Wickie oder doch Navi: Die Welser Volkspartei und ihre Rollendefinition
WELS. Bei der Pressekonferenz zum ersten Geburtstag sprach Bürgermeister Andreas Rabl (FP) von der Koalition als Ehe. Bei einer eigenen PK definiert sich die Volkspartei als Wickie oder als Navi in der Koalition.

“Ein Navi gibt den Weg zum Ziel vor. Und Wickie hat immer einen pfiffigen Ausweg, wenn sich die Wikinger festgefahren haben“, so umschreibt Stadtparteiobmann Peter Csar die eigene Ansicht der Rolle der Volkspartei in der Koalition. Natürlich wissen die Protagonisten der Volkspartei, dass es als Juniorpartner in einer politischen Verbindung nicht gerade leicht ist, trotzdem sehen sie die eigene Handschrift.

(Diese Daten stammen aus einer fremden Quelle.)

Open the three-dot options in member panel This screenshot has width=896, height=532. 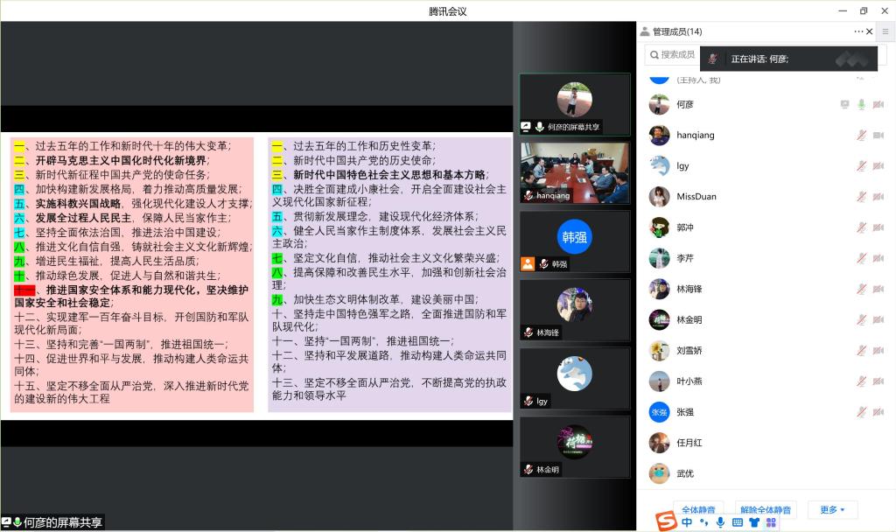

„Das Wirtschaftsservice wurde ganz klar von uns angetrieben. Und es ist dies eine Erfolgsgeschichte“, spricht VP-Wirtschaftsreferent Peter Lehner, die daraus entstanden Neugründungen und so weiter, an. Trotzdem ist es für die Stadt wichtig neue Betriebsflächen zu bekommen. „Wir brauchen unbedingt diese Flächen“, so Lehner. Für die Innenstadt hat sich die Volkspartei einiges einfallen lassen. Es geht um indirekte Beleuchtung. „Licht schafft Stimmung. Die schönen historischen Gebäude wollen wir noch mehr ins Blickfeld rücken. Zuerst brauchen wir die Zustimmung der Hauseigentümer für die Installation.“ Dazu wird der Brunnen Eingang Hafergasse umgebaut. Auch eine Erweiterung der Begegnungszone kann sich die Volkspartei vorstellen. Nicht nur bei Veranstaltungen, sondern generell über mehrere Tage.
Was den KJ anbelangt, stellt Csar die Frage, „ob wirklich alle Busse alle 15 Minuten für zwei Minuten auf dem Platz stehen sollen.“ Es braucht ein besseres Konzept für den öffentlichen Nahverkehr.